Sure, you’ve already seen the movie. But you know what might hold your attention? Snacks. Here are some portable, Screen-on-the-Green-friendly goods to load up on as you make your way to the National Mall.
● At GBD, a fried chicken picnic for two includes four pieces of chicken, two sides, two biscuits and two doughnuts for $25. 1323 Connecticut Ave. NW. www.gbdchickendoughnuts.com.
● Cork Market offers a $50 chicken basket with two house-made salads and cookies. There are plenty of other foodie snacks you can pick up there, too. Order your basket by calling 202-265-2674. 1805 14th St. NW. www.corkdc.com.
● Before you hop on the Green Line at U Street, grab something hand-held at
G Sandwich, where the cauliflower sub is excellent. You can get marinated roasted veggies and sweets on the side, too. 2201 14th St. NW. www.gsandwich.com.
● At Glen’s Garden Market near Dupont Circle, we’re fans of the summery Tony Wood sandwich, with house-smoked turkey and roast beef, local Gordy’s Pickles and spicy mustard ($10). You also can buy house-made pickles, potato salad and other picnic mainstays. 2001 S St. NW. www.glensgardenmarket.com.
● Coming in from Alexandria? At Society Fair, $50 gets you a fancy basket of charcuterie and cheese, olives, spreads, cookies and wine (but with alcohol prohibited on the Mall, you’ll have to save the bottle for later). Order at www.societyfair.net. 277 S. Washington St., Alexandria.
● With a convenient new location only a few blocks from the Mall, Red Apron’s meaty “Vespa” takeout box is a picnic of cheese, salami, pâté, olives and crostini ($28). There are sandwich and chicken picnics available, too. 709 D St. NW. www.redapronbutchery.com.

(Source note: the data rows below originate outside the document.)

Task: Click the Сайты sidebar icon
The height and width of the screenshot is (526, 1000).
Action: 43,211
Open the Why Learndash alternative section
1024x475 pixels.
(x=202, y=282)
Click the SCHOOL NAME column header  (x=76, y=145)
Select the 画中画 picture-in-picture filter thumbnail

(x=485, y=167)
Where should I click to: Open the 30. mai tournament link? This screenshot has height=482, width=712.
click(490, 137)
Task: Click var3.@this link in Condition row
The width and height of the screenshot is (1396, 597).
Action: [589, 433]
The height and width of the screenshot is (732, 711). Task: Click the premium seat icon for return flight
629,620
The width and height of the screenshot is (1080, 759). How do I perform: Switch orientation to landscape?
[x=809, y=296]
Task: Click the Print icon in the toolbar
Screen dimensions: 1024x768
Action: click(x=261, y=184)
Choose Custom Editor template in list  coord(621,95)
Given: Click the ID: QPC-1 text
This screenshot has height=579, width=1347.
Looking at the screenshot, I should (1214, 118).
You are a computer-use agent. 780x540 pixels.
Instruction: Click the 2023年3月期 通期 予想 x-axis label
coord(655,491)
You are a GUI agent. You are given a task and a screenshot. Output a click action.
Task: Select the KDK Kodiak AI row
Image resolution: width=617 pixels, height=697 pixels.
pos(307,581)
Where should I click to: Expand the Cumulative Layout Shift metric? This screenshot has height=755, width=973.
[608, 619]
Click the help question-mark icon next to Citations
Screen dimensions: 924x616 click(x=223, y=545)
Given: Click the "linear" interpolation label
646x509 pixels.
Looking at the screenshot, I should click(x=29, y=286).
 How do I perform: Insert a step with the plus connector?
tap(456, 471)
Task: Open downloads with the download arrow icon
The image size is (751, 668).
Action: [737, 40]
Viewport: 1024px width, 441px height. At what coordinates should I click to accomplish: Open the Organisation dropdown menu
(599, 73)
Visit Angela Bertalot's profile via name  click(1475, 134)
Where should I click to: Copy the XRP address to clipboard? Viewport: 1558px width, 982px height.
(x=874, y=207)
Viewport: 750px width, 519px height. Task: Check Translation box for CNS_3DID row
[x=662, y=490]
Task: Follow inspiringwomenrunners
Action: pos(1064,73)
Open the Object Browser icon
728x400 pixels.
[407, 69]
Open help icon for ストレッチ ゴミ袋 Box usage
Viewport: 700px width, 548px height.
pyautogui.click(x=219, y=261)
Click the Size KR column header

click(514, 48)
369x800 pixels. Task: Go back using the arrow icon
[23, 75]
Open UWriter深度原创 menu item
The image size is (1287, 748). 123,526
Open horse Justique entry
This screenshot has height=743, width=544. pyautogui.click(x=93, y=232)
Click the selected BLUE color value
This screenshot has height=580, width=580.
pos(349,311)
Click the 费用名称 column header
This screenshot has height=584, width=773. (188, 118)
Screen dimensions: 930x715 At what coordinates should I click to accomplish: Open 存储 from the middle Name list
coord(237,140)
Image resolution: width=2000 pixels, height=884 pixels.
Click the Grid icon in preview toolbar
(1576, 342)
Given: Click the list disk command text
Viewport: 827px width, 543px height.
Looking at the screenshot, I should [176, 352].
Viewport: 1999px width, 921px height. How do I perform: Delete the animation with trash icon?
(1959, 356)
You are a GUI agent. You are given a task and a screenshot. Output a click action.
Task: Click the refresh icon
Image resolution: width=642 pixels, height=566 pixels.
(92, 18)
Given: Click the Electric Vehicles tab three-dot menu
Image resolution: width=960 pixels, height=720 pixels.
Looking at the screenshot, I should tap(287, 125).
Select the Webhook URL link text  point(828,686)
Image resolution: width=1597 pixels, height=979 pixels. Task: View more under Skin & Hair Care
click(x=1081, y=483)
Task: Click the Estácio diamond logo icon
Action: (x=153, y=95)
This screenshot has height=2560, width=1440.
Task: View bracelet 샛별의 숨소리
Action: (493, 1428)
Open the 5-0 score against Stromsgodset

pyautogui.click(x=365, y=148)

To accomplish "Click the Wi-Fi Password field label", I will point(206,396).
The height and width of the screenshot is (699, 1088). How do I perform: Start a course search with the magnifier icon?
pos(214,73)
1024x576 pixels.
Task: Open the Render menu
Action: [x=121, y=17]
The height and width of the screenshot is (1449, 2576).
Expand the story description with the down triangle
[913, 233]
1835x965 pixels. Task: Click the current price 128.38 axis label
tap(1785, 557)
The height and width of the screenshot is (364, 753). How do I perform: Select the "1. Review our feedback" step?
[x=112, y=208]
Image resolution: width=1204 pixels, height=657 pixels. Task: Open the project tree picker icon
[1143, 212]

● The customizable noodle bowls at Newton’s Noodles in Foggy Bottom are perfectly portable in takeout boxes. They even come with an all-in-one utensil, the chork, a chopsticks-fork combo. 1129 20th St. NW. www.newtonsnoodles.com.
● Dupont’s new GRK brings the Chipotle concept to Greek food, offering build-your-own “Yeeros” and pita plates. 1140 19th St. NW. www.grkfresh.com.
● Grab a burrito and chips to-go from District Taco, only a few blocks from the screen. 1309 F St. NW. www.districttaco.com.
● Tom Sietsema called ShopHouse’s customizable noodle-and-rice bowls “the best fast-food idea in years.” Spice lovers will want to load up on the veggies here. 710 Seventh St. NW. www.shophousekitchen.com.
— Maura Judkis
● The Mall between Seventh and 12th streets
● Films begin at sunset, around 8 p.m.
● Films will be shown except in cases of extreme weather. There are no rain dates.
● Tall chairs and alcoholic beverages are forbidden.
● More information: 877-262-5866, www.hbo.com/screenonthegreen.